Put aside for a moment your fears about a Brave New World. Yes, AI can be scary (very scary), but robots can also improve our lives. Every time you drive through a toll with your EZ-Pass, self-check your groceries, browse your Netflix recommendations or translate languages on your smartphone, you’re streamlining your life through automation. COVID patients rely on automation every day, surviving on life support systems and ventilators that use sensors to monitor body signals and trigger device features. When you get a personalized email or see an ad for something you recently searched, that’s the result of automation too. And so are your exchanges with chatbots. Of course, automation doesn’t always work. Sometimes, for instance, customers simply want to talk to a human being; other times, brands send auto-replies on social media platforms that cause a lot more harm than good. Since “the one key differentiator that can make your business stand out from the crowd is the customer experience you provide,” the question for CX, sales and marketing professionals is: How do we leverage automation — the right way — to benefit our customers and our business?

Automation, the Wrong Way

For 90% of consumers today, quality customer service means an immediate response, but as Bank of America learned during the Occupy Wall Street movement, not all responses are created equal. Even if you respond right away. 

Like many other major brands, Bank of America had a dedicated Twitter customer support account in 2013 when an activist tagged @BankofAmerica in a post sharing a protest photo. Like many other customer support accounts, @BofA_Help was equipped with an auto-responder. So when the activist shared his experience being chased away from a Bank of America building in New York City, @BofA_Help responded with a generic “thank you for contacting us” message. While this may have more than sufficed for a typical customer service request, it was an inappropriate response to the particular tweet — and Twitter noticed.

Quickly, more and more Twitter users (Bank of America customers and prospects) joined the conversation, prompting even more auto-responses from the help account; @OccupyLA tweeted that the bank could “stop stealing people’s houses,” to which @BofA_Help responded: “We’d be happy to review your account…”

screenshot of an auto-responder tweet from Bank of America's help account, @BofA_Help, demonstrating poor customer service caused by automation

 

Unfortunately for Bank of America, this viral incident damaged the brand’s already tarnished image. 

Learning from Our Mistakes

The Occupy Wall Street debacle was embarrassing (and possibly costly) for Bank of America, but it did teach us and them a valuable lesson: use social media auto-responders (and automation) at your own risk.

Following the CX horror story, Bank of America adapted its social media policy, removing the auto-responder and requiring ‘personal’ messages for all Twitter replies. This stopped the bleeding, but was it a long-term solution?

In short, no. Customers love to share their experiences with companies and products online, and they expect responsiveness and empathy. So while you could respond to each and every customer complaint or endorsement individually, or create a collection of stock responses to serve as a starting point for customer conversations, the time and resources required would be costly and inefficient. 

The solution isn’t avoiding automation. It’s better automation.

(In the case of social media auto-responders, Bank of America could have used a ‘smart’ AI-powered automation solution that understands the nuances of language and emotion, guides agents through conversations, provides auto-responses using natural language processing, and offers context-driven action recommendations. This would enable the company to relieve its customer service reps from some of the more monotonous work, while empowering them to respond personally when appropriate.)

closeup of customer experience professional's headset, next to a computer, turned off, demonstrating the time savings provided by automating customer success efforts

What is Automation in Marketing, Sales and CX?

In marketing, sales and customer success, automation refers to the use of any software or other technology that leverages machine learning, robotic process automation, natural language processing, smart workflows and/or cognitive agents to decrease human interaction and manage and streamline repetitive processes and tasks that would otherwise be performed manually. 

What is Machine Learning?

Machine learning is a branch of AI that uses data and algorithms to imitate the way humans learn, improving accuracy over time. The algorithms are trained to make classifications and predictions, and uncover insights through data mining. These insights impact KPIs, driving decision making within applications and the business.

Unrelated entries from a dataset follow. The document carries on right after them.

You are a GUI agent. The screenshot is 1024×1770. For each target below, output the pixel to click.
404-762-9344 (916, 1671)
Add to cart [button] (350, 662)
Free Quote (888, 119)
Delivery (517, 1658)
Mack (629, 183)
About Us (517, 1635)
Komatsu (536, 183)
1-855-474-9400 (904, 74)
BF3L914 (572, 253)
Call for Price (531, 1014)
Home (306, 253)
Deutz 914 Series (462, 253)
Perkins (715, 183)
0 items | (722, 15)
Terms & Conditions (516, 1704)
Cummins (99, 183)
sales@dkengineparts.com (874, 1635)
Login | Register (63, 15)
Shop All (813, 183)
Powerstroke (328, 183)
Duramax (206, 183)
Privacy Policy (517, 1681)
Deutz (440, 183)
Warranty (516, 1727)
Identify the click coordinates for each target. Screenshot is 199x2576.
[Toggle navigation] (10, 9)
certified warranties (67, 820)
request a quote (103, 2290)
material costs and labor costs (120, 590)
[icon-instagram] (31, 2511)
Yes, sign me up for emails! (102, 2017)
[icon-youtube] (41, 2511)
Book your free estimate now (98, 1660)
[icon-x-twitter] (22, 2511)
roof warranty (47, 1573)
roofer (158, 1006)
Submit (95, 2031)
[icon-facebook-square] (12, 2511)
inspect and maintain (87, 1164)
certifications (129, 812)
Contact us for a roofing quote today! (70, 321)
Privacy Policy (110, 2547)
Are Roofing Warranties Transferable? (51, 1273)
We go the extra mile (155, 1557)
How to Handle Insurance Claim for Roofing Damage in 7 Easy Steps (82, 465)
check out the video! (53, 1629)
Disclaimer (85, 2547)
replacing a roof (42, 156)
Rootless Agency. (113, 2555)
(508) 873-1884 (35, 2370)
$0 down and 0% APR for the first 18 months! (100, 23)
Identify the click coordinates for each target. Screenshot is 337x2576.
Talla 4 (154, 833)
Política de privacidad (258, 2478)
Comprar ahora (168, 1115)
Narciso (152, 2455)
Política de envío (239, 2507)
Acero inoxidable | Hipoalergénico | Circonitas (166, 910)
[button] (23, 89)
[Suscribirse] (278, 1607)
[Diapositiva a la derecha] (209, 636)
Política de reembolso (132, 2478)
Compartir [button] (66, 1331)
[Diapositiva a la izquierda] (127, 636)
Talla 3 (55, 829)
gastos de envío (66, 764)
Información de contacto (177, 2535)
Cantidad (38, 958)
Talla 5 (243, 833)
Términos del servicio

What is Robotic Process Automation?

Robotic process automation is a technology that uses business logic and structured inputs to automate business processes; companies can configure the software, or robot, to emulate human actions in processing transactions, manipulating data, triggering actions, and communicating with other systems.

What is Natural Language Processing?

Natural language processing (NLP) uses computer science, AI, linguistics and data science to enable computers to understand verbal and written human language. By identifying named entities and word patterns using tokenization, stemming and lemmatization, NLP is able to convert unstructured data to a structured data format. Its components include: natural language understanding; and natural language generation:

  • Natural language understanding is used to determine the intended meaning of a sentence by focusing on machine reading comprehension through grammar and context
  • Natural language generation is used for text generation based on a given dataset

from behind, a man writing on a white board with black marker; on the white board is a workflow strategy, demonstrating how marketing automation can create triggered actions based on customer behaviors

The Benefits of Automation

Effective digital marketing, sales and CX requires the completion of many repetitive tasks, and without automation these time-consuming activities can leave little room for strategic thinking or creative content creation. Particularly in today’s hypercompetitive, very online environment, this is why: 

  • At least three quarters of all companies use automation (SocialMediaToday)
  • More than 60% of marketers plan to increase their automation budgets (Invesp)
  • Nearly 40% plan to use automation in the future (Act-On)
  • AI will be the top category driving infrastructure decisions within the next three years (Gartner)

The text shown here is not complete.